Work request. Within the entries below, find the portion that opens with the line containing "At what coordinates" and closes with the line containing "Given: Open the three-dot more options menu". Retype that portion exactly and only.

Input data.

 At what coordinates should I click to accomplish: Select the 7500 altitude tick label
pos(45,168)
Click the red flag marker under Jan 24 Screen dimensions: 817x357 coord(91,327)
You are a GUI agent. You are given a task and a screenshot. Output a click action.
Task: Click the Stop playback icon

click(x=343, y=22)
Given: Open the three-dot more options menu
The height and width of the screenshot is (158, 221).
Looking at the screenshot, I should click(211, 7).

--

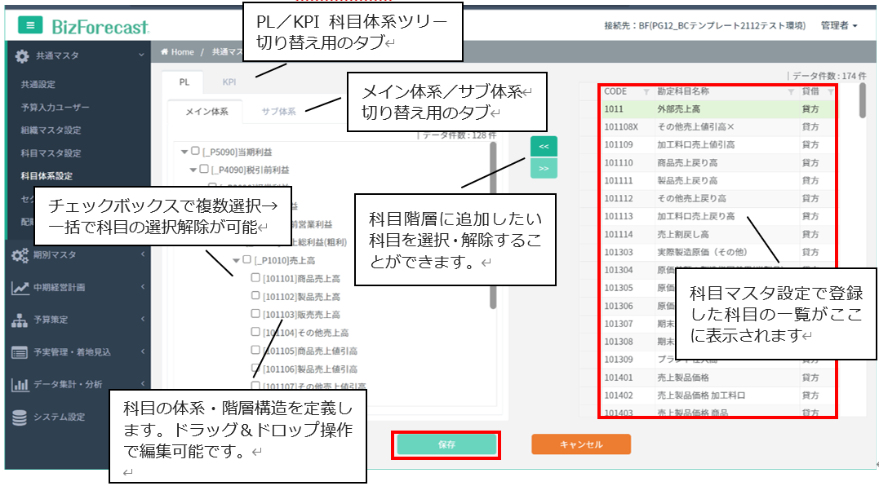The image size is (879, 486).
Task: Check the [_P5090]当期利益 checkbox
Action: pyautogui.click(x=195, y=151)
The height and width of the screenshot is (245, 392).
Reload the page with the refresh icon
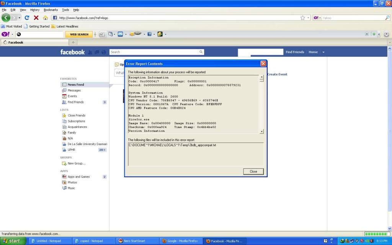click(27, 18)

...

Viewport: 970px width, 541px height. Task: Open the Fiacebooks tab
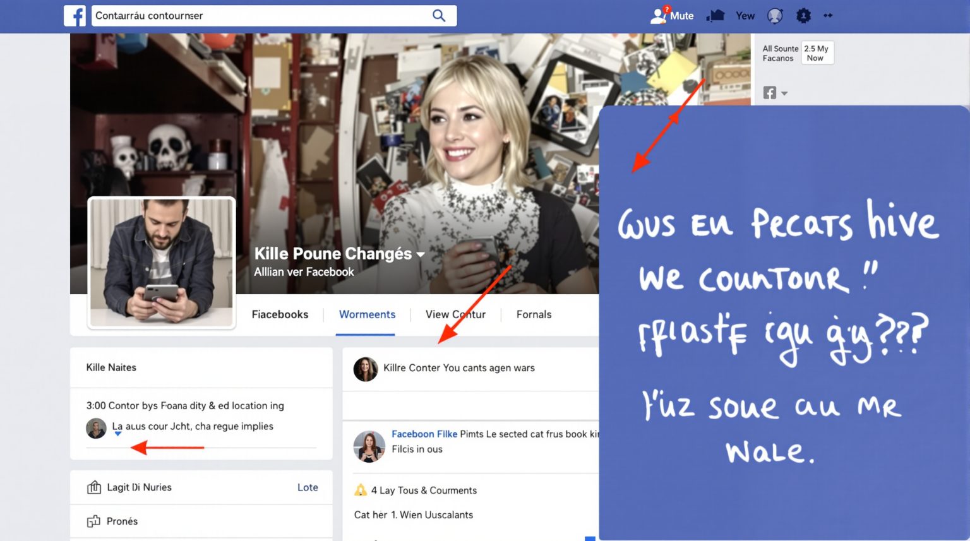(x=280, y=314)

Written answer.
 At what coordinates should I click to accomplish: Select the 7500 altitude tick label
pos(45,168)
Click the red flag marker under Jan 24 Screen dimensions: 817x357 coord(91,327)
You are a GUI agent. You are given a task and a screenshot. Output a click action.
Task: Click the Stop playback icon

click(x=343, y=22)
Given: Open the three-dot more options menu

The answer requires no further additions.